*FUENTE*
* * * * * * * * *
Las pruebas aportadas por Baignet, Leigth y Lincoln eran de una debilidad pasmosa. En primer lugar confundían la “Orden de Sión” con el “Monasterio de Monte Sión” que, efectivamente, existió. No daban ni un solo dato aceptable o aceptado por los historiadores en apoyo de su tesis. Entonces ¿de dónde había salido semejante insensatez? Los tres autores daban la sensación de haber “trabajado el tema”, habían pasado semanas enteras en la Biblioteca del Arsenal “buscando documentos”. Los habían encontrado todos, todos. En realidad, esos documentos habían sido depositados a lo largo de los años sesenta. Se trataba de folios mecanografiados o manuscritos firmados por individuos desconocidos y que incluían complejas genealogías. Se trataba de los “Dossier Secrets” escritos por un tal Henry Lobineau. Otra pieza fundamental del dossier eran los documentos hallados por el padre Sauniere en un pilar hueco de su iglesia de Rennes que ya había hecho público De Sede. Media docena de documentos más y unos cuantos testimonios completaban las fuentes de los autores de “El Enigma Sagrado”.

El libro tuvo una secuela, “El legado mesiánico”, en el que los tres autores dejaban entrever que todo había sido una trama urdida por Pierre Plantard, el cual, literalmente, les había “llevado al huerto”, por motivos que ellos desconocían. En 1989, Gerard de Sede, publicó un nuevo libro sobre Rennes-le-Château en el que reconocía que, también a él, Plantard consiguió engañarle en un primer momento. Esta última obra de De Sede (murió en 2005), es muy seria y sincera; explica los motivos por los que Plantard se fijó en Rennes-le-Château, detalla cómo fue él mismo quien sembró las bibliotecas francesas con “dossier” falsos y quien, cuidadosamente, a lo largo de 30 años elaboró las piezas con las que tanto él como el trío de “El Enigma Sagrado” elaboraron sus best-sellers. No es el caso despiezar el tema –que no tiene interés a efectos del presente análisis- sino explicar la influencia que ha tenido no solamente sobre “El Código Da Vinci”, sino también sobre otras obras del mismo tipo.

A partir de la publicación de “El Enigma Sagrado”, la irresponsable teoría de la existencia del “Priorato de Sión” tuvo un enorme éxito. Hoy, millones de personas en todo el mundo, están convencidos de la existencia de esta sociedad “esotérica” y dispuestos a ingresar en ella a costa de cualquier sacrificio. Plantard, a todo esto, había muerto en 2000, según parece tras dimitir de la presidencia de esta sociedad que, en el fondo, no era otra cosa que una banal asociación “cultural” creada en 1962… ni merovingios, ni guardia de la monarquía sagrada, ni asociación fundada en Tierra Santa… Apenas una jodida asociación cultural dirigida por un mitómano que ni descendía de Cristo, ni, por llamarse, no se llamaba siquiera “Saint Claire”…

Existe otra fuente de Dan Brown. Una norteamericana, literalmente obsesionada con sus “investigaciones” esotéricas, Margaret Starbird, de quien extrajo lo esencial sobre el papel de María de Magdala y su interpretación sobre el grial. El grial no sería otra cosa que la “sangre de Cristo”, esto es, la semilla que Cristo depositó en el vientre de María de Magdala, su descendencia y que llegó a las costas del sur de Francia tras la muerte del “esposo”. La Starbird, ni es medievalista, ni especialista en las antigüedades judías, ni siquiera historiadora. Simplemente es una mujer obsesionada con sus “investigaciones”, surgidas, en buena medida, de libros de ocultismo de baratillo, sin gran profundidad, contenido, ni siquiera conocimiento del tema.
* * * * * * * * *
*EXTRACTO DE DATOS*
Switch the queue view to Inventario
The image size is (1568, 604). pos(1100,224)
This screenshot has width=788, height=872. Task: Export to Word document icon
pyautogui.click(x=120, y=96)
* * * * * * * * *
*LISTA DE TAREAS*
1 – Indica si cada afirmación concuerda con el texto sobre el Priorato de Sión, responde sí o no y cita las palabras exactas del texto que lo deciden: (a) Plantard murió en el año 2000. (b) Margaret Starbird es historiadora. (c) Los documentos de la Biblioteca del Arsenal se depositaron a lo largo de los años setenta.
2 – Escribe la continuación del texto sobre el Priorato de Sión a partir de su última oración.
Los datos no hacen falta para resolver nada de lo que se pide.

*TAREAS RESUELTAS*
1 –
(a) Sí: «Plantard, a todo esto, había muerto en 2000».
(b) No: «ni siquiera historiadora».
(c) No: «esos documentos habían sido depositados a lo largo de los años sesenta».

2 –
Desde Umberto Eco hasta Dan Brown

La idea de una conspiración que se mantiene durante siglos, implacable, y cuyos miembros pertenecen a los grandes nombres de la cultura y de la política, era lo que emanaba de “El Enigma Sagrado”. No es raro que la obra fuera vendida junto a libros de ufología o de tarot, si no de autoayuda o temática new-age. Editado por Martínez Roca, “El Enigma Sagrado” y su secuela, fue el best-seller de 1984-85 y fascinó a multitudes. En realidad se trataba de una novela de capa y espada, redactada en forma de ensayo de investigación. El hecho de que careciera de credibilidad y que no resistiera ningún análisis pormenorizado, no fue obstáculo para que buena parte de sus lectores lo consideraran como “documento histórico”.

Umberto Eco fue el primero en advertir el filón que podría explotarse, no ya con el rótulo de “ensayo de investigación”, sino como lo que era, una novelita, pura y simple. Eco, aprovechando su formación académica, aprovechó para redactar su famosa novela negra medieval, “El nombre de la Rosa” y en el momento en el que aparece “El Enigma Sagrado”, acababa de vivir las mieles de su gran éxito. Así que empezó a trabajar en su segundo best-seller, “El péndulo de Foucault”,  en el que la inspiración de “El Enigma Sagrado” es demasiado evidente como para que pueda negarse. El tema de “El Péndulo de Foucault” es la “sociedad secreta” que nadie conoce y que, por no conocerse, ni siquiera se sabe si existe, pero esto no es óbice para que “influya”.

En la obra de Eco existe un distanciamiento y una sinceridad de fondo. Eco ni creía en sociedades fantásticas, ni en conspiraciones ocultas, ni siquiera en versiones alternativas de la Historia, pero cree que estos conceptos pueden influir; y el hecho de que un pobre diablo –Plantard- no haya dudado en presentarse como descendiente de Cristo y heredero legítimo al trono de Francia, es el caso extremo. Eco es un escéptico, brillante, y cuyos dos best-sellers contribuyeron más que ninguna otra obra a situar en primer plano el género de la novela histórica. Otros muchos siguieron por los pasos que él trazó.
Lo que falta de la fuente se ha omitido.